Limbo



It was just as he had always imagined it would be. There were birds chirping and laughing children. Everyone knew him, and he knew them all. It was as if he were still alive. Nothing but the weather had changed. It was revoltingly hot there. This made very little sense. They were out in the park. It was a beautiful sunny day, and it was scorching hot! Yet there was no sun in the sky. This must be a dream, he thought to himself.

Beverly traveled at a very slow pace down a long, spiraling pathway - greeting everyone he encountered along the way. After all, he knew them all. And it would have been rude not to; they were all staring at him. He didn't understand why they were staring. His was a face which they had seen enough of, he had been told. He remembered how hurt he had been when Dionne pulled him aside a couple of hours earlier to tell him what a revolting and pitiful creature he was. She was right.

It bothered him that she had captured his essence in so few words. He wondered how much worse it would have been were he born the female baby his parents had been expecting. Would God be so unkind as to give a little baby girl Beverly's horrendous features? His crooked nose; his mismatched, graying teeth; his dark, unkempt hair. No wonder why mom and dad hate me, Beverly thought. I'm a monster.

His parents Mary and Tom weren't bad people. They just couldn't live with him around any longer. His very presence made Mary feverish. She regurgitated the contents of her bowels every time he neared to check on her. She just could not stand the sight of him. It was his fault that she died.
Tom never let the chance pass him by to remind Beverly that he had killed his own mother. The accusation hurt Beverly a great deal, but never so much as Tom's blows. No matter how braced Beverly was for his well-deserved fate, the beatings were never the same. Tom was quite the creative punishment enforcer. Tom was walking beside him now.

"Dad," Beverly started, but fell silent as Tom looked in his direction. Tom's eyes had been hollowed out. There were maggots sliding in and out of the sockets. When Tom spoke, it was with an echoed voice coming not from his throat but from somewhere distant and possibly cold.

"You should have stuck it through, son!" The voice cried and laughed coldly, without any humor.

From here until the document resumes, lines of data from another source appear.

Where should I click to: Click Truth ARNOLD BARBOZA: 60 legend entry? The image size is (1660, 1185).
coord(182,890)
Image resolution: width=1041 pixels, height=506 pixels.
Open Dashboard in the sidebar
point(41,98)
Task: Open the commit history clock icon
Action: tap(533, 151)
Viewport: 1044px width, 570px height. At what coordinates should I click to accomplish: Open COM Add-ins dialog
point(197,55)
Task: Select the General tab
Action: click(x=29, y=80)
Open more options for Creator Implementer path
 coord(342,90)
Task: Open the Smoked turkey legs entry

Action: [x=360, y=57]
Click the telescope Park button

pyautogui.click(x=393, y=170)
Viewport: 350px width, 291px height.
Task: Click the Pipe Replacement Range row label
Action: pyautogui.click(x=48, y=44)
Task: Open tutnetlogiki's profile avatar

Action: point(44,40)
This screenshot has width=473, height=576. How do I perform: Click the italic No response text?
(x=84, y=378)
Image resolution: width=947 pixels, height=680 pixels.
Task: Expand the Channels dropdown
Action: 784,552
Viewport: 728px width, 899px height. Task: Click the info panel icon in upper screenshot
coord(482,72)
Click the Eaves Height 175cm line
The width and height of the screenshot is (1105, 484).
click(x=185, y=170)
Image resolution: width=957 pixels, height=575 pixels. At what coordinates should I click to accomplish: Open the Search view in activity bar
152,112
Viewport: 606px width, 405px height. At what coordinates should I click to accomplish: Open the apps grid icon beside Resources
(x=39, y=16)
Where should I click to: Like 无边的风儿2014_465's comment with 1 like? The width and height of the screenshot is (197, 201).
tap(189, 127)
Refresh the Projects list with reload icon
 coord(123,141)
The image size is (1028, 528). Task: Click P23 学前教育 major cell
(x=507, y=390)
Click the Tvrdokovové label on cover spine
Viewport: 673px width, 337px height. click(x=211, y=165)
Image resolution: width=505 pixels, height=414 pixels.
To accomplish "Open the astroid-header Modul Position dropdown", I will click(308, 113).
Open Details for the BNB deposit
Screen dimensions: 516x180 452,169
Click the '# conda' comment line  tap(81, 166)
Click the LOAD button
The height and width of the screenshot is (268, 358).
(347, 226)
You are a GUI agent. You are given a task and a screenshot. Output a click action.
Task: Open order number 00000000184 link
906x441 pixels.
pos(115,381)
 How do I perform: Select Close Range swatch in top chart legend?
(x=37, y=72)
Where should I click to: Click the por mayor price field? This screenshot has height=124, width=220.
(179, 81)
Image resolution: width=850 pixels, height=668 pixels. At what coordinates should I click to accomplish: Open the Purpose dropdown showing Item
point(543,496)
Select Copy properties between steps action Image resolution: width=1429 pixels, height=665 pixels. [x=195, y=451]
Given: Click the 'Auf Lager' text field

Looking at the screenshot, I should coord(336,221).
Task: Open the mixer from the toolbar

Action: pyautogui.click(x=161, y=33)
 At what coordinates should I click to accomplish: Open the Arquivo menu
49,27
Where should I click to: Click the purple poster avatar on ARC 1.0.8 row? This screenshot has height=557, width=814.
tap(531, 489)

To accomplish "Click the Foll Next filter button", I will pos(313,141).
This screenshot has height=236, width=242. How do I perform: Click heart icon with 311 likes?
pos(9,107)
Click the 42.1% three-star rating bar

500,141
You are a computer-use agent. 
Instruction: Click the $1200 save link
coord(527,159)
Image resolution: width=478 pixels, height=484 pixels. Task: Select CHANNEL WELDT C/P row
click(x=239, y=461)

"You should have waited," said another voice, this one walking on his other side. Her head hung loosely down her neck, held in place by a couple of bloody vessels and rotting tissue. It was his mother. She looked better than the last time he had seen her. He returned home from school on a Thursday afternoon the previous year, to find her hanging from the blue ceiling in the lounge. She had attached blades to her noose, and these had cut deep into her neck.

"I'm really glad you're both here," Beverly said. He reached for both their hands, but both parents withdrew and they all walked forward in silence. The spiraling pathway lead out of the park and into a dark wall between two golden lamp posts. The darkness beyond the wall seemed to stretch infinitely. Mary and Tom now walked ahead of Beverly and held each other's hands. They stood in front of the dark wall and kissed passionately, Tom holding Mary's severely dislodged head in his two plate-sized hands to keep it in place. They stopped, looked back at their son and motioned for him to join them. They crossed the threshold into the dark wall, but did not emerge on the other side. Tom started walking towards the wall himself.

He paused at the mouth of the dark wall and looked around him. Everyone was still staring at him. He knew what he had to do next, and he wasn't afraid. He had always known that this is how it would end; he always knew this is where his road led. As he was about to enter the darkness, a tall, flaming figure came into view as it approached him. The figure grew taller as it neared. His features were remarkably handsome: a toned upper body, an engaging toothy smile and a general air of importance hovering around him. His eyes, however, revealed his true nature to Beverly. They were an unseeing crimson with icy blue pupils. The newcomer towered over Beverly. When he spoke at long last, it was with an uncharacteristically soft voice.

"Welcome, my child," he said and extended a hand to Beverly. Though apprehensive at first, Beverly took the giant man's hand and allowed the stranger to pull him deeper into the wall of infinite darkness.